Possibility # 2: The Pessimist’s Outlook

The pessimistic view on Iraq is often favored by neoconservatives trying to discourage withdrawal from Iraq. This viewpoint states that if the US were to leave Iraq, complete chaos would grip the country. Iraq’s ability to drill precious oil would be decimated, and Iran would come to dominate the region. The Kurds would secede from the rest of the country, and Turkey would be drawn into a vicious war with Kurdish rebels in its southern provinces seeking to join their independent Iraqi brethren. Jealous Sunni countries would then intervene to help the Sunni minority in Iraq, and a region- wide war between Shiites and Sunnis would ensue. Unlike the optimist’s outlook, this view of withdrawing from Iraq actually has some merit. As Bush himself has pointed out, chaos reigned for a time in Vietnam after the US withdrew. However, it is important to remember that Vietnam eventually stabilized, and had the US prolonged the war in Vietnam, the country would have almost certainly suffered greater devastation.
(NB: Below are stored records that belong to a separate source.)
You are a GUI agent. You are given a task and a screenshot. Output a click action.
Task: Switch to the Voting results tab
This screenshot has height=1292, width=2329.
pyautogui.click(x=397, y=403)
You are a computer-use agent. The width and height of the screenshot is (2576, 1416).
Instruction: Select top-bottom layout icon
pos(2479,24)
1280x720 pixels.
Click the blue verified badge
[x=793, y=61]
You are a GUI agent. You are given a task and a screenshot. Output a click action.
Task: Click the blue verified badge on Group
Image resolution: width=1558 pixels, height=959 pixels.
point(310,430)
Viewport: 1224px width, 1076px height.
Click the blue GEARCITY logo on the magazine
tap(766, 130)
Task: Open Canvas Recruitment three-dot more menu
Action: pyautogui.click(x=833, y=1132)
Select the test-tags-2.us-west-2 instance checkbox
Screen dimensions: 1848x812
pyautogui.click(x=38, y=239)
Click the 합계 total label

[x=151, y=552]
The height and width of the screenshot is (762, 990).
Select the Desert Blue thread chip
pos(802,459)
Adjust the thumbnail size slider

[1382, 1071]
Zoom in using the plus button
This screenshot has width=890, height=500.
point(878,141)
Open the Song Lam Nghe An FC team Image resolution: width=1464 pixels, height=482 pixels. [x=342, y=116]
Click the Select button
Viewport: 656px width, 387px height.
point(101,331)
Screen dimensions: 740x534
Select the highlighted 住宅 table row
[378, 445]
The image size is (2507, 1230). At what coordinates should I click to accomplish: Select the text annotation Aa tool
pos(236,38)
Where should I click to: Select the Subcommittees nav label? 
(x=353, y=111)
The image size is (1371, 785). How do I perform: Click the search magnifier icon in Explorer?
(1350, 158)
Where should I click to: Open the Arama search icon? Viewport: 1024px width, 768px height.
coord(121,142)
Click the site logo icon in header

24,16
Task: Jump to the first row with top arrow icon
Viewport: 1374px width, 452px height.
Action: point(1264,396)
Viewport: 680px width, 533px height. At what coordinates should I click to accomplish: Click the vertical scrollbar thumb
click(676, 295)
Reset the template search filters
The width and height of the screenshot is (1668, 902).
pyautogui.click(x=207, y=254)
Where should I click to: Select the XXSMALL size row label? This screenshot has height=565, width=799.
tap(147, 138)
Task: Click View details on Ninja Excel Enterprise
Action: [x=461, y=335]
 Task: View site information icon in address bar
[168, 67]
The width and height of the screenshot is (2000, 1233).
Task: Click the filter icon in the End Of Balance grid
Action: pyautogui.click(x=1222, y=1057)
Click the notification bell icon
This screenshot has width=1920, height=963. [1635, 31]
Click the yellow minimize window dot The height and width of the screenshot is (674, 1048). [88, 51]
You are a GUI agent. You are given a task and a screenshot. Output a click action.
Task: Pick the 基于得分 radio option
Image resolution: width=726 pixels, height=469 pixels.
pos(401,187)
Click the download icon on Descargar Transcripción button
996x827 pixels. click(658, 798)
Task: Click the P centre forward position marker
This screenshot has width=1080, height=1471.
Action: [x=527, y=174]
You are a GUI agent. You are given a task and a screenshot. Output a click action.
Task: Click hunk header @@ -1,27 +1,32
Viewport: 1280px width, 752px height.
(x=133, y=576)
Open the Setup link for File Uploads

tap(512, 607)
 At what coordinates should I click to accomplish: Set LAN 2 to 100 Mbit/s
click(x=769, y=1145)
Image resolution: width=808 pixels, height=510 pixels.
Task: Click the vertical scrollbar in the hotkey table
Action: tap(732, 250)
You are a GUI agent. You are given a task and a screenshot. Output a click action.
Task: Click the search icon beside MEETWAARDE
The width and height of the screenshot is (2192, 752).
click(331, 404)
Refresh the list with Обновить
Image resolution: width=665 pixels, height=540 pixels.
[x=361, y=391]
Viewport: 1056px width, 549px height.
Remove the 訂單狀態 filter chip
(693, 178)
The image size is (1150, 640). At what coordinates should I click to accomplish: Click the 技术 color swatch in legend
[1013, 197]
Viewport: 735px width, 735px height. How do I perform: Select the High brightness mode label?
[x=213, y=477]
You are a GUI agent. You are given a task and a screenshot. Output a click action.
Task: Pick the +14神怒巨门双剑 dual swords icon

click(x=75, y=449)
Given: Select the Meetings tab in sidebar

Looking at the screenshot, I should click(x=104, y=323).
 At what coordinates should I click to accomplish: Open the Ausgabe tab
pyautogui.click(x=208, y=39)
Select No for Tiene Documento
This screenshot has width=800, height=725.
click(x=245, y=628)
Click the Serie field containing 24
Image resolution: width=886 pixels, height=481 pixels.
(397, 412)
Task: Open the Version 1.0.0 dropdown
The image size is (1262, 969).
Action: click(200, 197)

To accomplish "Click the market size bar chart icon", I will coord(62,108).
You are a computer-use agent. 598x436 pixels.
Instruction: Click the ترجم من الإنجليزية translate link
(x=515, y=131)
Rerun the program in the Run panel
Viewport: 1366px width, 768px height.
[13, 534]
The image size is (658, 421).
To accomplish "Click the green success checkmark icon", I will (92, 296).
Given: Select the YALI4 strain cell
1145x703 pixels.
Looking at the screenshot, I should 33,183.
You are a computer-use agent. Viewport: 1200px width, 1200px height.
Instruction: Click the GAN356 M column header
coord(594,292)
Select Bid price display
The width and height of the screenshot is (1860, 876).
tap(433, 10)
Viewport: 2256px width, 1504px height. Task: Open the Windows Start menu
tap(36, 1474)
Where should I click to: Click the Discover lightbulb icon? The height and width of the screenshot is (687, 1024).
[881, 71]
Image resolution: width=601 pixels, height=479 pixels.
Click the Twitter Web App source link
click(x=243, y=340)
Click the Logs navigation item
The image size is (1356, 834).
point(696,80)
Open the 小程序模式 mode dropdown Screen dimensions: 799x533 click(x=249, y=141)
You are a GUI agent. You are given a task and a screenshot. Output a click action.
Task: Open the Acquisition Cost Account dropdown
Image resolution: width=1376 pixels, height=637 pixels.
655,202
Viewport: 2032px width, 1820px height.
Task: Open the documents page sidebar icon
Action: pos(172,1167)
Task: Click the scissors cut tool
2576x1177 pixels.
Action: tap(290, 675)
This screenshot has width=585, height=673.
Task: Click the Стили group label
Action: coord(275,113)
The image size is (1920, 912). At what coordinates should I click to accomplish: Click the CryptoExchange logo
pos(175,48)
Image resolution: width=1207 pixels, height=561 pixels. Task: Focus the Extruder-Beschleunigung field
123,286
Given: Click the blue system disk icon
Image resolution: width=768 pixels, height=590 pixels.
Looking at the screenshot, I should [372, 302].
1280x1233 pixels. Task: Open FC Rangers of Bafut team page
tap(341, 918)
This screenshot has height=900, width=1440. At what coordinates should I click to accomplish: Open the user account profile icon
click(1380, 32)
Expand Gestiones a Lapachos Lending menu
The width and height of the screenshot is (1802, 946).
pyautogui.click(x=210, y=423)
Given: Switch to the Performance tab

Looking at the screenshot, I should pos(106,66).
Possibility # 3: The Realist’s Outlook

This final possibility, which I believe has the most merit, is a tempered down version of the pessimist’s outlook. Under this possibility, US withdrawal from Iraq will lead to a full blown civil war, which will probably be won by al-Sadr or another dictatorial figure. Iran will probably increase its influence in Iraq, though it will not be able to completely dominate Iraqi politics. The Kurds may try to secede, but in order to do so, they would need to wrestle precious oil wells in central Iraq away from other factions, while simultaneously dealing with Turkish and American reproach. Considering that significant numbers of US troops are stationed in Kuwait and Saudi Arabia, a regional war that would disrupt oil flow from the Middle East would be unlikely (ie. the Iranians would be unable to seize Sunni oil supplies). To be sure, this outlook is bleak. It means that the US has wasted billions of dollars and thousands of lives on a conflict that only weakened our position in a crucial region of the world. But staying in Iraq longer does not make sense under this scenario, as we will only delay the inevitable. Even if the surge is “working”, our generals on the ground have conceded that a military solution is impossible. With political progress fleeting, the sooner America can extricate itself from Iraq, the better.